On a observé que les femmes mettaient beaucoup de temps pour transformer le manioc. En discutant avec la population, on a apporté du matériel qui facilite ce travail. Ainsi, elles peuvent cultiver plus de manioc qu’elles transforment en mitoumba ou « bobolo » et vendent même ailleurs. C’est une source de revenus important pour les familles.

Comment avez-vous réussi à gagner la population environnante dans ce combat que vous menez en faveur de la biodiversité ?

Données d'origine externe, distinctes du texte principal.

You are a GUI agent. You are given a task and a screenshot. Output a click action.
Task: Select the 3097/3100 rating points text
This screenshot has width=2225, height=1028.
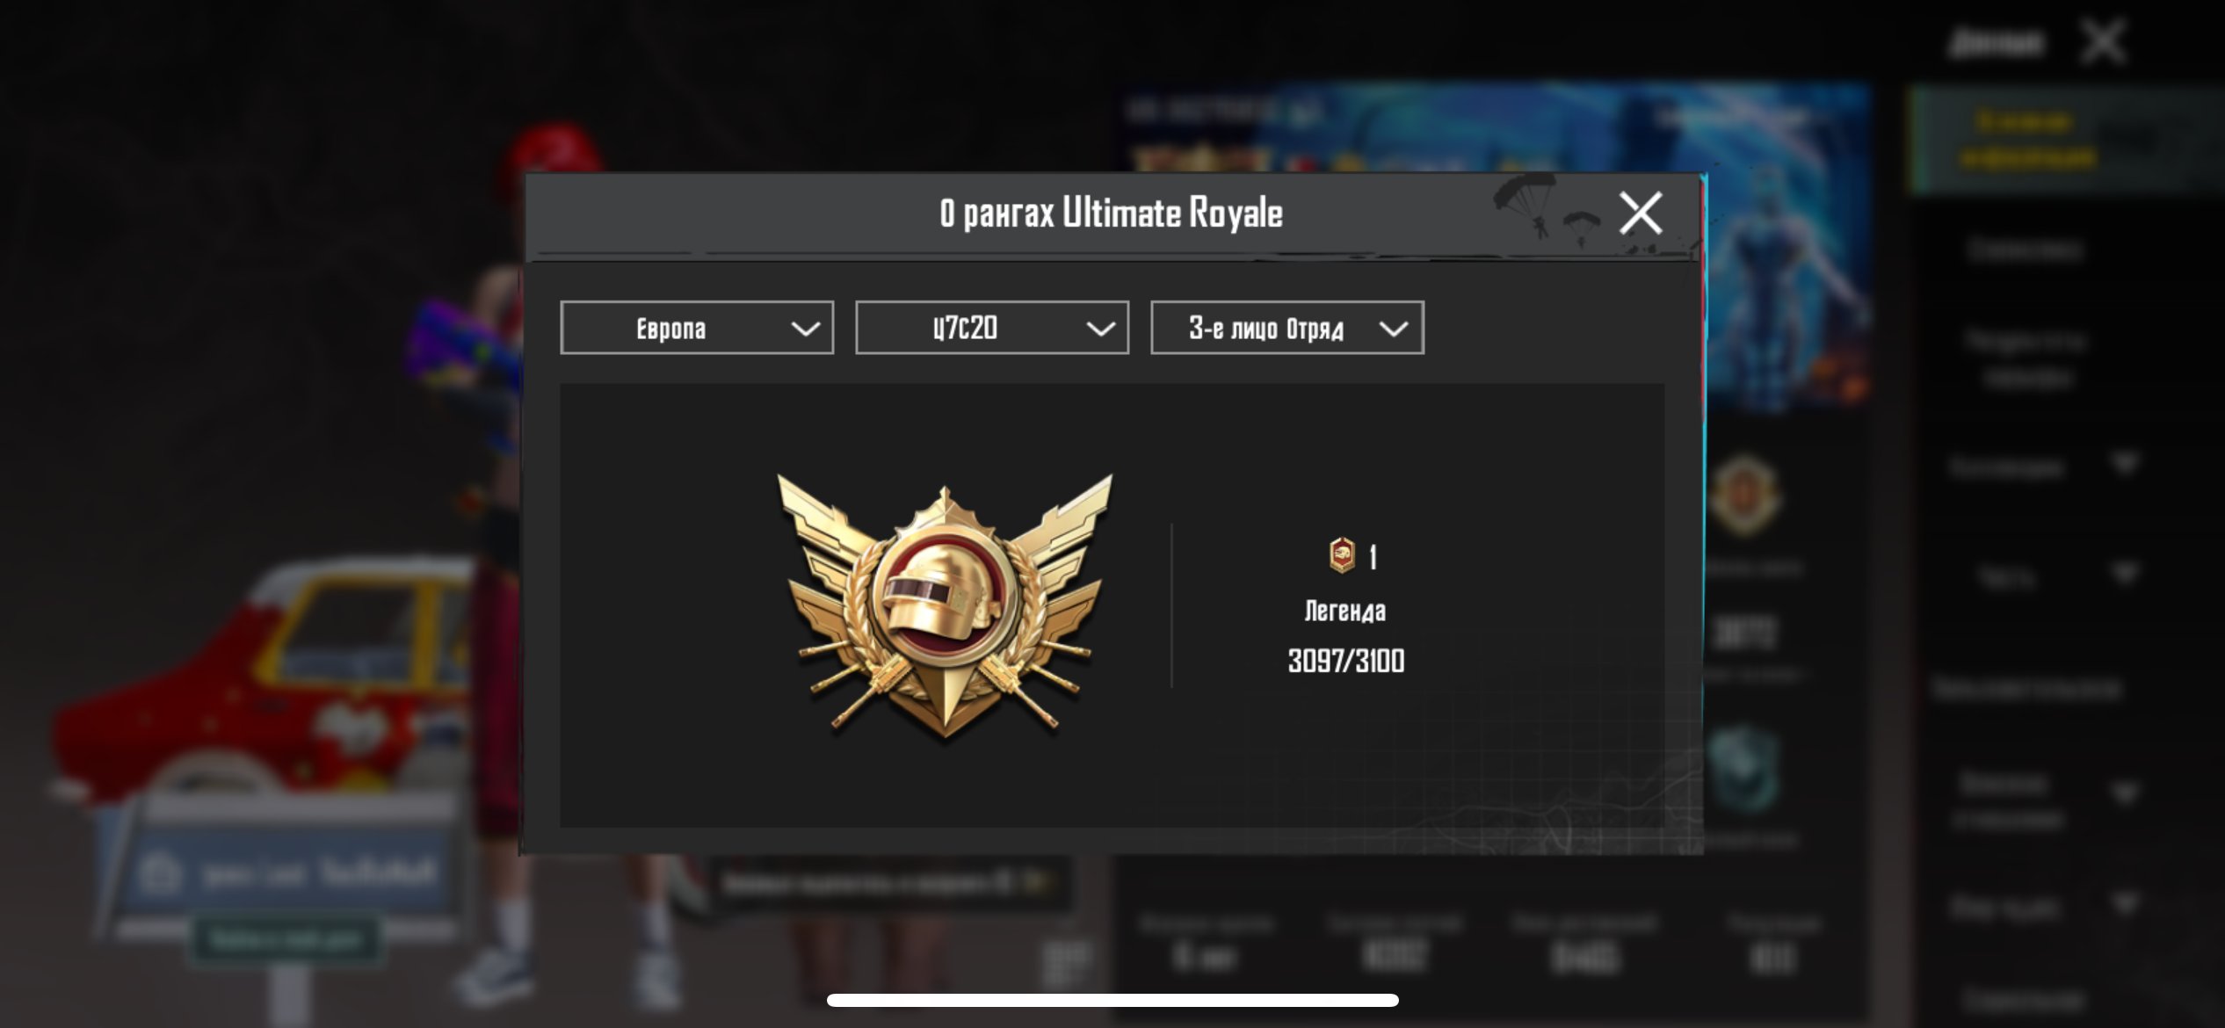tap(1346, 661)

Il faut de la patience, il faut du temps ! Quand on travaille avec les gens et qu’on leur dit : « Non ce n’est pas bon de dépendre uniquement de la chasse parce que ce n’est pas quelque chose de durable », la plupart du temps, ils ne comprennent pas. Mais au fur et à mesure qu’on insiste, ils finissent par comprendre le sens et la valeur de notre message. C’est comme ça qu’ils peuvent vous suivre. Nous comprenons aussi qu’il n’est facile d’arrêter une activité brusquement. Notre ressource principale est le temps. 20 ans ce n’est pas deux ans. (Rires) Donc avec du temps, on a réussi à convaincre les gens à comprendre l’importance de ce qu’on est en train de faire. Egalement, nous avons pris en compte les besoins des populations. Par exemple, on a observé que les femmes mettaient beaucoup de temps pour transformer le manioc. En discutant avec la population, on a apporté du matériel qui facilite ce travail. Ainsi, elles peuvent cultiver plus de manioc qu’elles transforment en mitoumba ou « bobolo » et vendent même ailleurs. C’est une source de revenus important pour les familles. En anglais on parle « d’empowerment » donc, une certaine autonomie financière.

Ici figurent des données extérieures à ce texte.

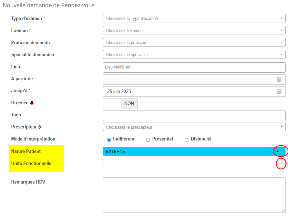Open the Type d'examen dropdown
The width and height of the screenshot is (288, 219).
[x=194, y=19]
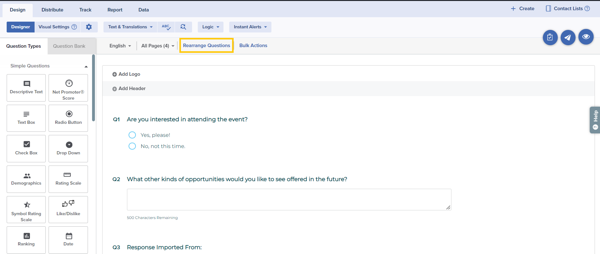
Task: Open the Text & Translations dropdown
Action: tap(130, 27)
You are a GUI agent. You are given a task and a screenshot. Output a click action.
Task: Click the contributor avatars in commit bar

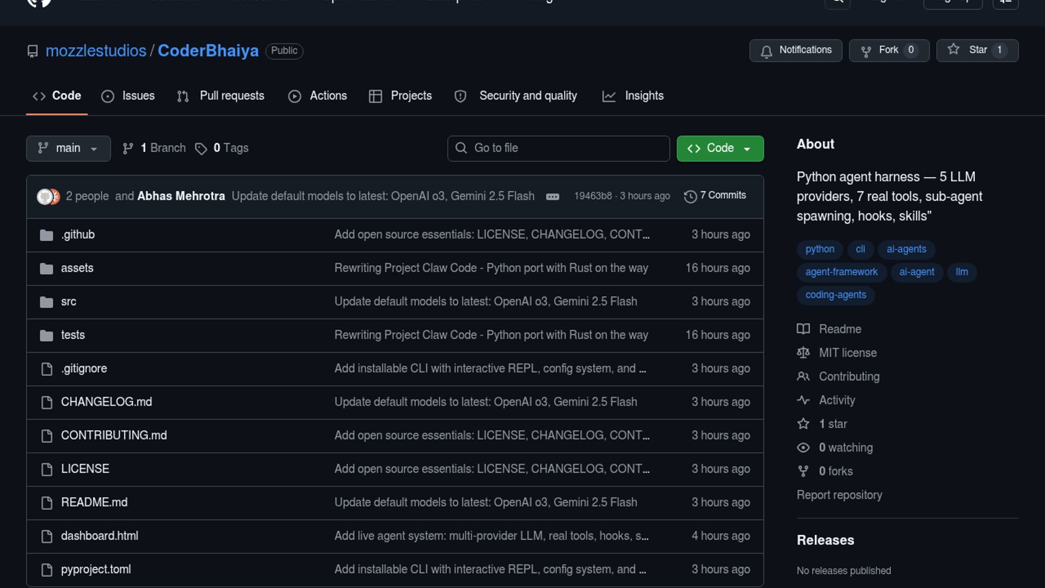point(48,196)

Un élevage de poulet de chair mis en place pour générer les revenus nouveaux

Malgré les obstacles, vous venez de recevoir un prix. Qu’est-ce que cela représente pour vous ?Ce prix est très important pas seulement pour moi personnellement mais aussi pour toute la grande équipe qui m’accompagne au quotidien. Et quand je dis grande équipe, il ne s’agit pas seulement de celle qui constitue le San Diego Zoo Wildlife Alliance ou la Cameroun Biodiversity Association, mais aussi toutes les communautés riveraines de la forêt. On travaille en étroite collaboration avec ces dernières. On fait des travaux de recherches biologiques ensemble. C’est aussi ensemble que nous sensibilisons les populations dans les villages. C’est également ensemble que nous recherchons les moyens alternatifs de sources de revenus. Aujourd’hui, on me cible pour un prix, je ne peux pas dire qu’il m’appartient. C’est pour tout ce monde qui travaille sur ce projet.